- **Exercise instructions**: Beginning at the line with "The height and", please repeat each line exactly through the end of the records below, including that first line and the last, but no pictures.
___ Dataset entries
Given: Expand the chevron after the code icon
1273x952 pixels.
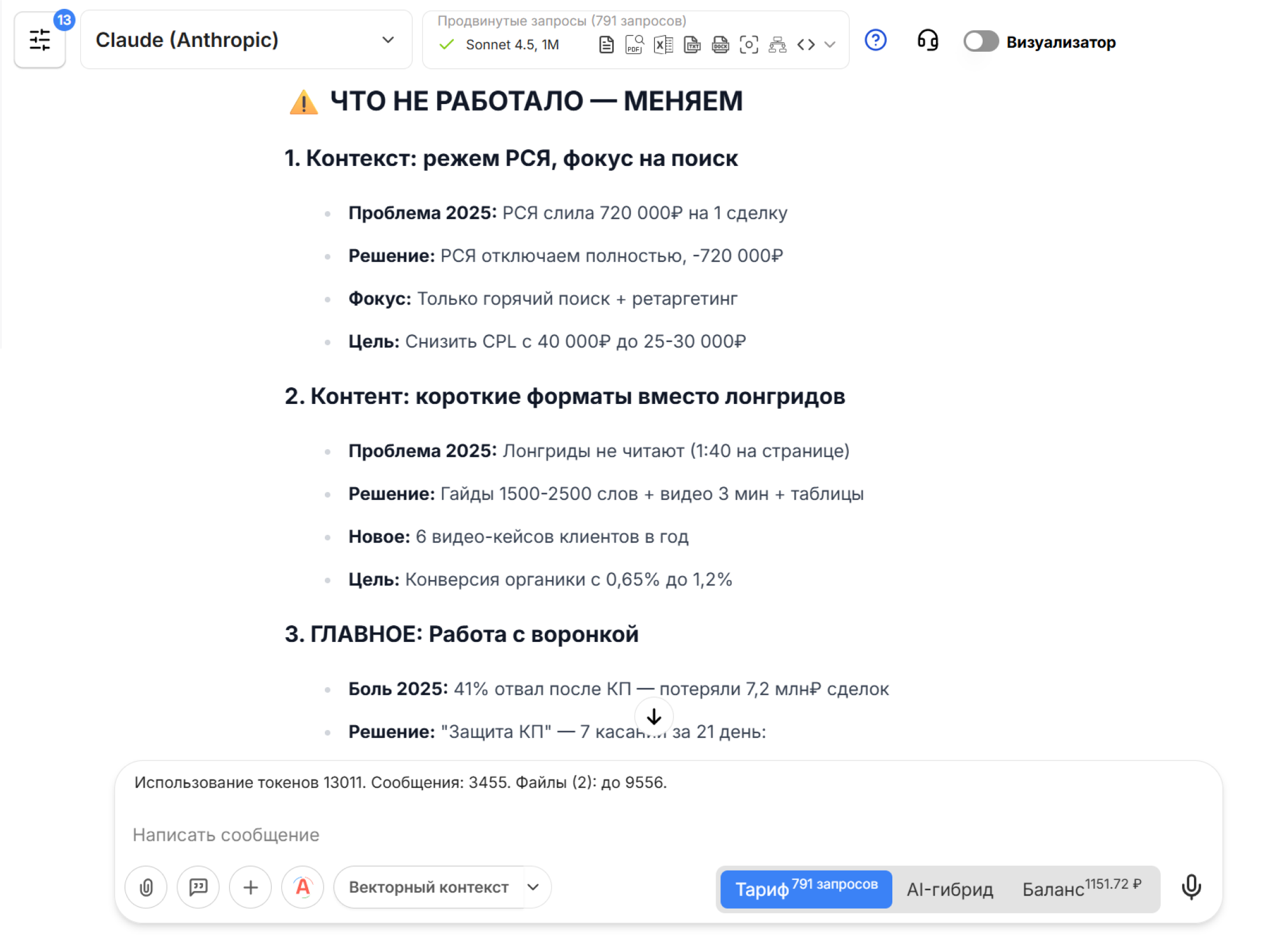Looking at the screenshot, I should (829, 45).

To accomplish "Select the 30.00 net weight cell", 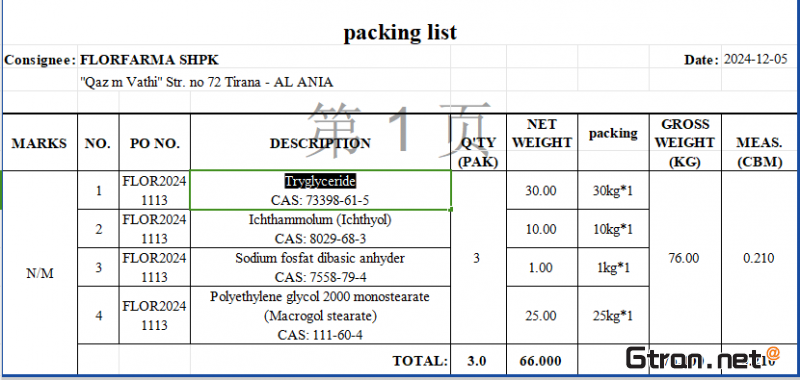I will (x=542, y=190).
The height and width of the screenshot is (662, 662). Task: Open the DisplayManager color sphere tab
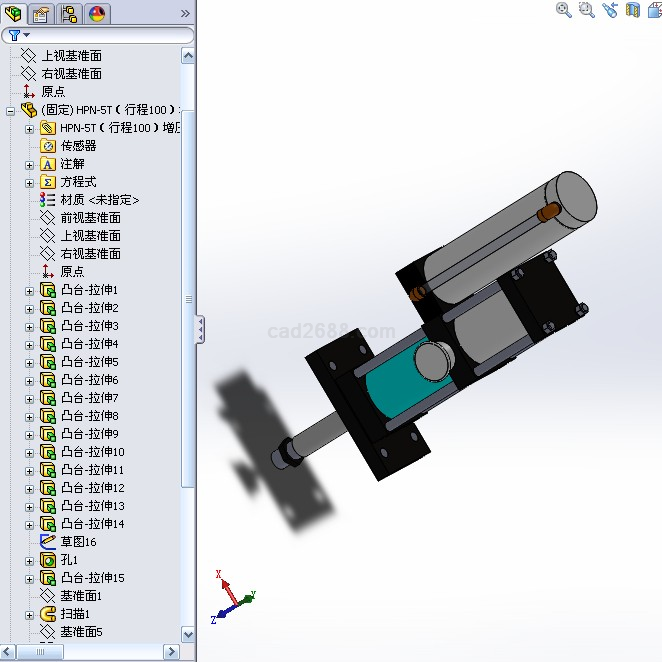click(x=97, y=13)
______
- **Final answer**:
The height and width of the screenshot is (662, 662). Task: Open the DisplayManager color sphere tab
click(x=97, y=13)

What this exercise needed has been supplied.